Dziś pojechaliśmy nad jezioro Idro, niby 65km od kempingu, ale droga nie była łatwa, nie dość że trzeba było wjechać na 1000m npm, to trafił nam się na tej górskiej, wąskiej, krętej drodze zagubiony tir z Litwy. Trochę to trwało zanim udało nam się go bezpiecznie wyprzedzić, jakby tego było mało po kilkunastu kilometrach już w dolinie znowu jechaliśmy za ciężarówką, tym razem miejscową z piwem. Na szczęście kierowca tej ciężarówki widząc za sobą korek zwolnił i dał się wszystkim wyprzedzić. Już nad samym jeziorem udało nam się 3 raz tego dnia utknąć za kimś – duński kamper.

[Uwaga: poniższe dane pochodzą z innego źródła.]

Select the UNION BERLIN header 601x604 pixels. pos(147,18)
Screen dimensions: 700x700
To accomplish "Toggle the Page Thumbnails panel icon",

W samo południe wyruszyliśmy z miejscowości Vesta na ferate Sasse. Po 15 minutach byliśmy przy feracia miało być lekkie i przyjemne B/C, nikt tylko nie doczytał że czas przejścia tej feraty wraz z powrotem to 5h !! Sama ferata była inna niż te spotykane do tej pory. Było sporo zejść, przejścia po wodzie, ruch dwukierunkowy, jednym słowem działo się. Szymon miał okazję założyć stanowisko i opuścić mame 8m w dół. Trochę po 15 doszliśmy do miejsca z którego się wraca. Niestety tym razem trzeba było iść długo do góry, a „ścieżka przemytników” często była zabezpieczona linową poręczą bo szła przy przepaści… trochę po 16 dotarliśmy do auta. Na szczęście obok była plaża i knajpka z zimnym piciem.
O 18 wyruszyliśmy w drogę powrotną, w Idro zjedliśmy wielkie pasty (porcję za duże nawet dla nas) i pojechaliśmy drogą na Capovalle, tirów tam nie było, ale za to droga miejscami nie miała nawet 4m szerokości, posiadała drewniane balustrady i 10.000 zakrętów, po drodze dojechaliśmy jeszcze nad wielką tamę i zjechaliśmy nad Gardę. Na kempingu byliśmy chwilę po 21.
Jutro aktywnie odpoczywamy z dala od gór.